Indeed, Amstutz was so keen to point out that the idea that somehow the narrative had been stretched in the original article was not true that a newly published rebuttal of this narrative has now gone to press. This has quite a different takle to tell.

Although this is also in the German language, a machine translation reveals a vert different story to the one that Fortinet is portraying. The publication says that while Fortinet claims the toothbrush case was used as an example of a DDoS attack during an interview, the ‘example’ was, in fact, presented as reality.

“What is now called a ‘translation problem’ by the Fortinet headquarters in California, sounded very different during the research. Swiss Fortinet representatives described the toothbrush case as a real DDoS attack at a meeting that was about current threat situations. Fortinet provided concrete details: information about how long the attack paralyzed the website of a Swiss company and an order of magnitude of how much the damage incurred was. Fortinet did not want to disclose which company it was out of consideration for its customer.”

The rebuttal goes as far as to state that the text of the original article was forwarded to Fortinet for verification before it was published and “The sentence that it is a real case that really happened in this way was not objected to.”

The email that was sent by Fortinet that included the statement I published as an update to this story actually included some more information that I did not publish at the time. However, in light of the newly published rebuttal, I think it should be added now. This is what else the Fortinet spokesperson had to say:

“The Mirai botnet has been dethroned from its #1 position.

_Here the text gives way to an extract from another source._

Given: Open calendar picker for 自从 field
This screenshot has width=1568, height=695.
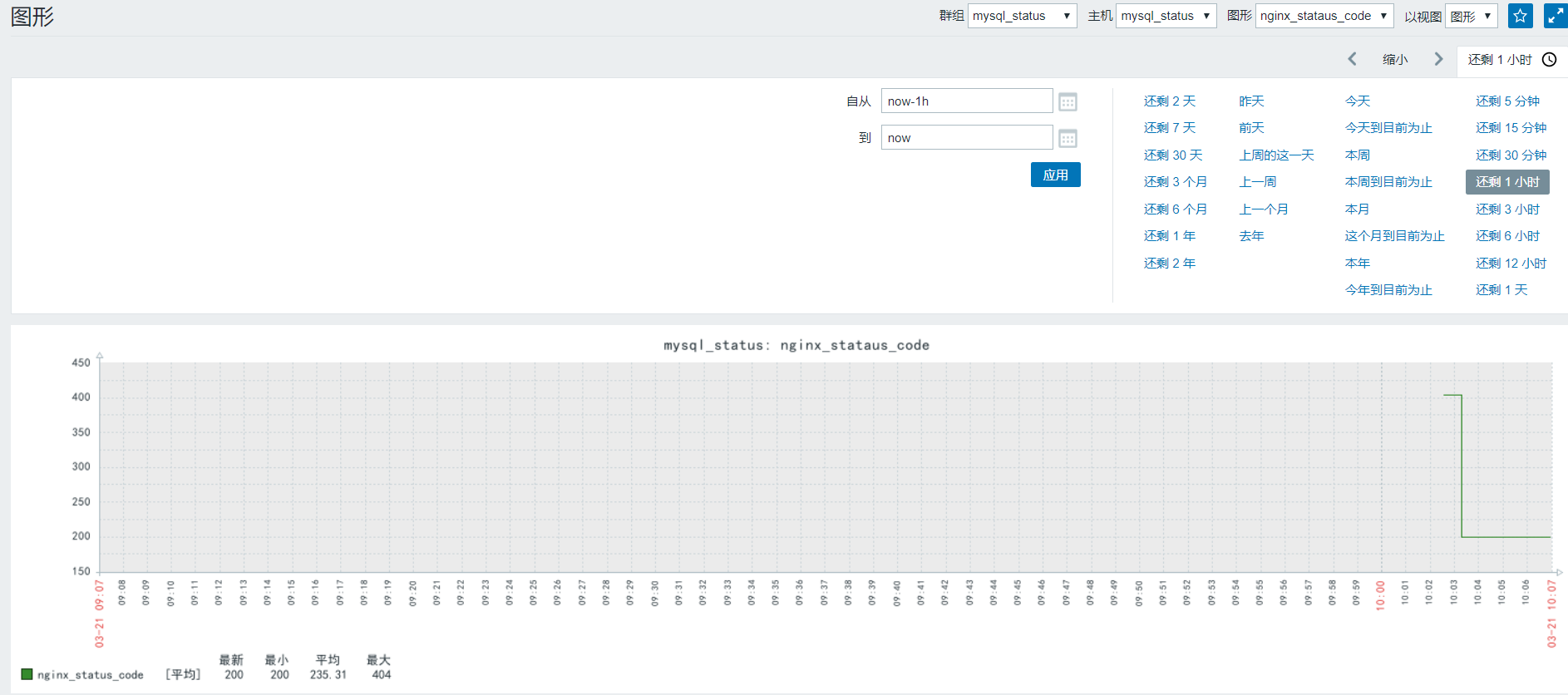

In the 2H 2022 Global Threat Landscape Report from FortiGuard Labs, which was released on February 22, 2023, Mirai sat at #1 in terms of Volume per Organization. Between Q3 and Q4 2023, Mirai volume of command-and-control detection subsided 36% and now currently sits at #5. FortiGuard Labs has not observed Mirai or other IoT botnets target toothbrushes or similar embedded devices.”

I have reached out to Fortinet once more with this new information, and I will update the story if there is any further communication.

Security Experts Call BS On Toothbrush Botnet Story

One highly-respected industry veteran, Kevin Beaumont, better known as GossitheDog online, was quick to claim the story wasn’t true. Others such as Robert Graham, ErrataRob on Twitter/X, also called BS on the claim.

Meanwhile, at my request, Dirk Schrader, vice-president of security research at Netwrix, and a native German speaker, took a look at the original article that appeared in the Swiss newspaper Aargauer Zeitung. Schrader told me that the original article doesn’t mention any type or model of toothbrush, the name of the victim or the suspected perpetrator, or the motive behind the distributed denial of service attack.

“It appears to be a rather generic tale warning of the need to protect any device, large or small, connected to the internet,” Schrader says, “my feeling is that this is a theoretical and poorly explained example, later in the same piece there’s another such example of how to use open-source intelligence to infiltrate an organization.”

The Truth Behind The Viral Warning

Most smart toothbrushes are Bluetooth Low Energy enabled rather than connecting by WiFi, although some do have that capability. However, whether it’s feasible that three million could have been hacked is highly debatable. Without firm evidence, which I have asked Fortinet to provide, the clever money would agree with Schrader that this is a case of something lost in translation that has run wild.

Not that the underlying threat from so-called Internet of Things devices isn’t something to take seriously. It most certainly is. “While the theory is valid, and DDoS attacks abusing operational technology devices have happened in the past,” Schrader concludes, “this kind of report does not help to secure smart devices. It doesn’t give any advice about how to securely connect smart devices using multi-factor authentication features or something similar.”